不知何时,姜承言已经站在了楼梯旁,正静静地看着他。
看着才刚惹完事的儿子,姜承言脸上没有丝毫生气的意思。
甚至连一句责备的话都没有,只是语气淡淡地说了句:“走吧。”
姜星来垂着脑袋,眼底闪过一丝不易察觉的情绪。
随后便安静地跟在姜承言身后,一步步走下楼梯,离开了训练馆。
回去的路上,车厢里一片安静,姜星来忽然侧过头,轻声喊了声:
“爸爸。”
姜承言太了解这个儿子了,了解到他一开口,姜承言就知道他心里在盘算什么。
这么多年的相处经验告诉他,每当姜星来好声好气地喊自己“爸爸”时。
那绝对是有事情求他,或是想做什么出格的事。
若是没什么事,别说喊爸爸了,就连喊一声“父亲”,这小子都嫌累嘴。
不等姜星来说出接下来的请求,姜承言便直接出言,单方面堵住了他的嘴:
“想做就去做,尾巴别留太长。
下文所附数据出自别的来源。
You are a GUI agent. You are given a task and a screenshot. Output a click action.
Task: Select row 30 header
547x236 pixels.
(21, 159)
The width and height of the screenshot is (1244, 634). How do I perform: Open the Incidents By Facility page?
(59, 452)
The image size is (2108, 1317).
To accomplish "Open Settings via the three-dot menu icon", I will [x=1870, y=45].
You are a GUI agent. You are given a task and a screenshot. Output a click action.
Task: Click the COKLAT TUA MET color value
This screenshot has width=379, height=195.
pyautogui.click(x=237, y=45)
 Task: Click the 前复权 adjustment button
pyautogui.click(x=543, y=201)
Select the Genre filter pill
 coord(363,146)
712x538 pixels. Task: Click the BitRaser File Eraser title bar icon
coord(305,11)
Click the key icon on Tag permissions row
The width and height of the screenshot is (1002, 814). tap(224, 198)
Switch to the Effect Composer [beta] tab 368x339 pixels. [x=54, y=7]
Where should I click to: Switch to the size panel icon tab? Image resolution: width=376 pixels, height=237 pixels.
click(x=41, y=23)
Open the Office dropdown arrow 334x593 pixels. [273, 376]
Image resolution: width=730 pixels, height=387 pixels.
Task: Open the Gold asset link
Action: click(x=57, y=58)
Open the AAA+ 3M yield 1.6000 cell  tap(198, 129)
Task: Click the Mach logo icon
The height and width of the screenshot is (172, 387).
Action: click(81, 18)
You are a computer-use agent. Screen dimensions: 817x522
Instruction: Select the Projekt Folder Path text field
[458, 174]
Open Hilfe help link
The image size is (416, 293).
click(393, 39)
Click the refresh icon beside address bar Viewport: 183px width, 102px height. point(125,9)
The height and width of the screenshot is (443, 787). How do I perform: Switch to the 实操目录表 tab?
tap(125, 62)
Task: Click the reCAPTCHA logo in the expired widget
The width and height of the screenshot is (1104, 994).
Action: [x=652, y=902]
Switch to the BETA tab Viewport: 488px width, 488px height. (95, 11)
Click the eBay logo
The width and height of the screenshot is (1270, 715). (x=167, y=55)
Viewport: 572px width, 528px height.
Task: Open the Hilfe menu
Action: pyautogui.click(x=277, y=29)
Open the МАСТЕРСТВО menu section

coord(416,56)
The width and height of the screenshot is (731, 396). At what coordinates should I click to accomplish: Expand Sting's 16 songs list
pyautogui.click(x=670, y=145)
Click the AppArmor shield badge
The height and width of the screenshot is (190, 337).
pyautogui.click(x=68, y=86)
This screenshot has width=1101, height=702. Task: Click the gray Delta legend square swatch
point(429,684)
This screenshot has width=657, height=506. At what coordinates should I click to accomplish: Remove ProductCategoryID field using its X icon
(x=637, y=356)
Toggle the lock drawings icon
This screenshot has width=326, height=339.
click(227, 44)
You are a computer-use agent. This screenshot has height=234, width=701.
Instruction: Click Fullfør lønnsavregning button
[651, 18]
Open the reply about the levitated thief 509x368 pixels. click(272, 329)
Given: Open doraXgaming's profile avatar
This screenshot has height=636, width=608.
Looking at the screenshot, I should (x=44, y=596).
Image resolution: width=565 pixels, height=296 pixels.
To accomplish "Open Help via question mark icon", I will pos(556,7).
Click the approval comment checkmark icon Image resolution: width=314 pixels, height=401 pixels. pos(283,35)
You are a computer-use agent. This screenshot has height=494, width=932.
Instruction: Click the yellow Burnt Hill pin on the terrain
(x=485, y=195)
”
只一句话,便表明了姜承言的态度。
他不是没听见王健那句恶毒的辱骂,那话不仅惹恼了姜星来。
更触碰到了他的逆鳞,他自然不会就这么轻易算了。
而此时的王健,还不知道自己惹下了多大的祸。
正坐在自家车里气愤地拍着座椅,一个劲地抱怨自己有多委屈。
“凭什么啊!明明是他先动手打我,我被打得鼻血直流。
最后却要我给他道歉?这也太不公平了!”
王先生听着儿子的抱怨,忍不住冷哼了一声。
看着眼前这个被宠坏、拎不清状况的儿子,他算是彻底放弃希望了。
“对你来说,不向着你就是不公,是吗?”
这般简短却讽刺意味十足的话落在王健耳朵里。
他非但没有听出父亲话里的深意,没有意识到自己的问题,反而还在继续闹腾。
拉着父亲的骼膊不依不饶,非要让他替自己出气,好好教训一下姜星来不可。
王先生只觉得一阵头疼,懒得再搭理他,索性闭上眼靠在椅背上。
心里暗自盘算着如何修复与姜承言的关系,全然没心思再管儿子的小情绪。
另一边,等姜星来跟着姜承言回到家时。
脸上已经看不出丝毫波澜,基本上已经看不出这场风波给他带来的任何影响了。
客厅里,陈瓷安正窝在沙发里看磁盘动画。
看得津津有味,连姜承言开门的声音都没听见。
蓝琉璃则懒洋洋地趴在沙发扶手上,距离陈瓷安不远的位置,眯着眼打盹。
直到姜星来把脖颈上挂着的拳击手套随手扔到鞋柜上方,发出轻微的声响。
才惊动了沉浸在动画里的小孩。
陈瓷安立刻扬起脑袋,下巴垫在沙发靠背上,一双圆溜溜的眼睛直勾勾地看向门口。
姜星来换好鞋走进客厅,转眼就看到陈瓷安跟只小猫似的趴在沙发靠背上。
眼神亮晶晶地盯着自己看,模样乖巧又可爱。
他走上前,本该稚气未脱的嗓音里带着几分沙哑,轻声问:
“你病好了?”
陈瓷安小幅度地点了点脑袋,目光追随着姜星来的身影。
直到他在自己身边的沙发上坐下,才伸出小手。
把茶几上盘子里剩下的几颗樱桃,小心翼翼地推到姜星来面前。
看着眼前这几颗红彤彤的樱桃,姜星来心里残留的那点郁气。
就这样被陈瓷安不经意的举动彻底清扫了出去。
他拿起一颗樱桃扔进嘴里,酸甜的滋味在舌尖散开,紧绷的神经也渐渐放松下来。
陈瓷安看着他吃东西的模样,目光忽然落在了他的手背上,瞬间皱起了小眉头。
由于先前动手时力道没收住,姜星来的手背关节处有几处明显的擦伤。
虽然不严重,但看着有些显眼。
他立刻从沙发上滑下来,慢悠悠地走到柜子前,翻出两张创可贴。
此时的陈瓷安还没有意识到,他在无意识的讨好,生气状态中的姜星来。